#### [Page text]
Once the war was over, Hamburger noticed the clarity of her work; he invited her to St Louis to continue her experiments, and there she stayed, on and off, until her retirement in 1979 (though she never really retired, snapping that it led to decay of the brain). It was in St Louis that she joined a biochemist, Stanley Cohen, to prove the existence of nerve-growth factor (NGF), finally silencing her critics with the publication in 1971 of the elusive protein’s structure. Eventually, in 1986, she and Cohen shared the Nobel for their discoveries. She later showed that NGF is important in the immune system, launching a line of research that has since grown exponentially.
From 1962 she began to divide her time between St Louis and Rome (too much missed) where she set up a laboratory. In both places, she worked ferociously. Five hours of sleep a night was quite enough. One meal a day, at lunchtime—soup, an orange—suited her fine. Work kept her going. Her roller-coaster life had given her a high sense of drama, and she could tell a good story—too good, sometimes, for the plain-words world of science. When one neuroscientist toned down her description of their findings in a joint paper, she accused him of turning her beautiful prose into boiled spinach. He called her a cross between Marie Curie and Maria Callas.
With a mother and twin sister who were both painters, she, too, often thought like an artist. She made intuitive, imaginative leaps which she then tested by experiment, rather than edging towards the truth in pigeon steps. Many of her papers she illustrated herself (delighting to draw the haloes of nerve fibres growing out in orderly confidence from the ganglia of chicks); she made her own clothes and designed her own jewellery. Tiny and bird-like, with a beautiful coif of white or rinsed hair in old age, she wore high heels with her lab coat, and wielded her minute spatulas with exquisitely manicured hands.

#### [Recorded data]
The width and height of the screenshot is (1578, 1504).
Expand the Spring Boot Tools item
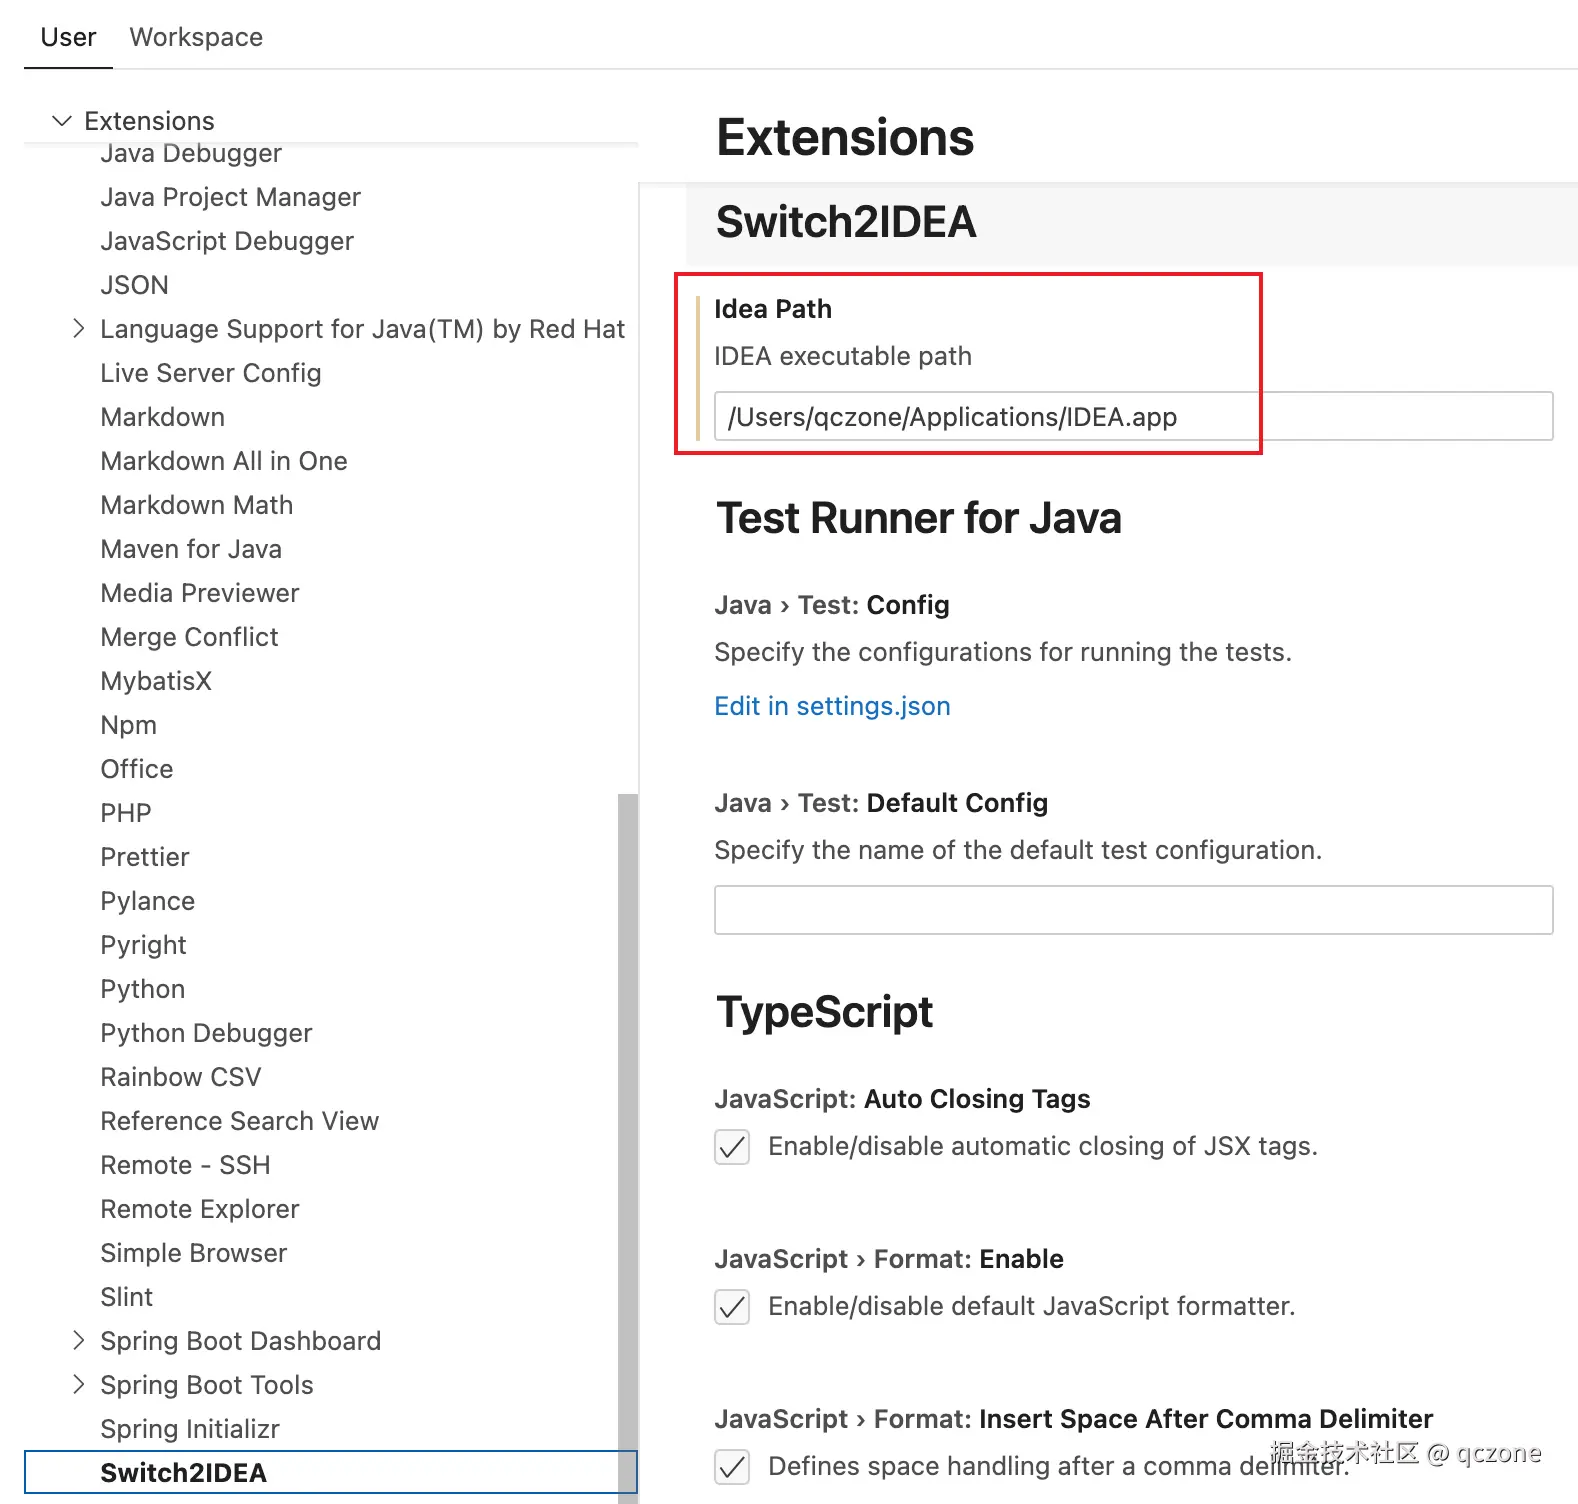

#### [Study questions]
1) Using the page text, decide whether each statement agrees with it, and give yes or no with the deciding words quoted from the text: (a) She and Cohen shared the Nobel in 1986. (b) She ate three meals a day. (c) Her mother and twin sister were both musicians.
2) Answer these questions from the page text:
(a) In what year did she retire?
(b) From what year did she divide her time between St Louis and Rome?
(c) What did she wear with her lab coat?

#### [Solutions per task]
1)
(a) Yes: "Eventually, in 1986, she and Cohen shared the Nobel for their discoveries."
(b) No: "One meal a day, at lunchtime—soup, an orange—suited her fine."
(c) No: "With a mother and twin sister who were both painters"

2)
(a) 1979
(b) 1962
(c) High heels